Le Laboratoire des Machines Mathématiques (abrégé MMLab), situé dans les locaux de l’UFR de Mathématiques de l’Université de Modena – Reggio Emilia, contient une collection d’instruments pour la géométrie, appelés ‘machines mathématiques’. Ils ont été construits dans un but didactique, selon les descriptions contenues dans des textes historiques depuis des textes grecs (les traités des coniques) jusqu’à des textes du XXème siècle (Bartolini Bussi & Maschietto, 2006).

 

En France, cette l'approche expérimentale inspire par exemple la nouvelle épreuve pratique du baccalauréat (voir le dossier de EducMath, en particulier le point de vue de Dominique Tournès) et les "Laboratoires de Mathématiques" dans les collèges et les lycées.

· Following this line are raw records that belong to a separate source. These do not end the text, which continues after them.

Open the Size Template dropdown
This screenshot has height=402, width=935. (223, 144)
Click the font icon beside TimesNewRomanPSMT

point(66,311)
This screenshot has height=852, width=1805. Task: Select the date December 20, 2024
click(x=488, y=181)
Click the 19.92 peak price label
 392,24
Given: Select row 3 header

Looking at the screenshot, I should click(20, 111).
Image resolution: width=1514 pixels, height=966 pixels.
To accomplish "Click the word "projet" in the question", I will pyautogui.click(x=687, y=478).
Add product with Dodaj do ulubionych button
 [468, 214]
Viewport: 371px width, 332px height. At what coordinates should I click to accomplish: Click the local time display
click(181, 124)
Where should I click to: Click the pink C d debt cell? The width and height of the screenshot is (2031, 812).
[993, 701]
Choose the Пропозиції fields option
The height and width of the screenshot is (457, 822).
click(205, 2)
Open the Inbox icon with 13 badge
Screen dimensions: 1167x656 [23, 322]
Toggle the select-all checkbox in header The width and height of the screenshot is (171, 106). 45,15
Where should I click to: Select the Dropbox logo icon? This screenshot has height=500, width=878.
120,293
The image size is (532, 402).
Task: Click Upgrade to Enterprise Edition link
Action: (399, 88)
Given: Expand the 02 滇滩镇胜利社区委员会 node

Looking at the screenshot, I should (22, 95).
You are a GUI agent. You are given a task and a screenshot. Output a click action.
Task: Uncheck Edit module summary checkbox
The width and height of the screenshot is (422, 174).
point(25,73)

De ce point de vue, le "Laboratorio delle Macchine Matematiche" renoue avec l'idéal d'Emile Borel :

    On a déjà deviné quel pourrait être, à mon sens, l’idéal du laboratoire de Mathématiques : ce serait, par exemple, un atelier de menuiserie ; le préparateur serait un ouvrier menuisier qui, dans les petits établissements, viendrait seulement quelques heures par semaine, tandis que, dans les grands lycées, il serait présent presque constamment. Sous la haute direction du professeur de Mathématiques, et suivant ses instructions, les élèves, aidés et conseillés par l’ouvrier préparateur, travailleraient par petits groupes à la confection de modèles et d’appareils simples. Si l’on possédait un tour, ils pourraient construire des surfaces de révolution ; avec des poulies et des ficelles, ils feraient les expériences de Mécanique que nous décrivait M. Henri Poincaré, vérifieraient d’une manière concrète le parallélogramme des forces, etc. Il y aurait dans un coin une balance d’épicier ; de l’eau et quelques récipients permettraient, par exemple, de faire faire aux élèves, sur des données concrètes, les problèmes classiques sur les bassins que l’on remplit à l’aide d’un robinet et que l’on vide en même temps à l’aide d’un autre robinet, etc. [Emile Borel, Les exercices pratiques de mathématiques dans l’enseignement secondaire, 1904].

 

 

 

 

Les machines mathématiques, construites pendant vingt ans d’activité, ont été présentées à l’occasion d’expositions (en Italie et à l’étranger) et considérées dans des projets de recherche en didactique des mathématiques visant à étudier l’enseignement et l’apprentissage de la géométrie à travers l’interaction avec ces artefacts. Dans le Laboratoire on trouve des chercheurs universitaires, des étudiants, des enseignant et des membres de l’Association ‘Macchine Matematiche'[1]. Cet article présente les activités du Laboratoire.

Machine mathématique?

Une machine mathématique (liée au domaine de la géométrie) est un artefact conçu et construit avec un but précis : il oblige un point, un segment ou une figure plane à être transformé en accord avec une loi mathématique définie par le constructeur. Une machine mathématique peut être un traceur de courbe, un pantographe pour les transformations géométriques ou un outil pour dessiner en perspective.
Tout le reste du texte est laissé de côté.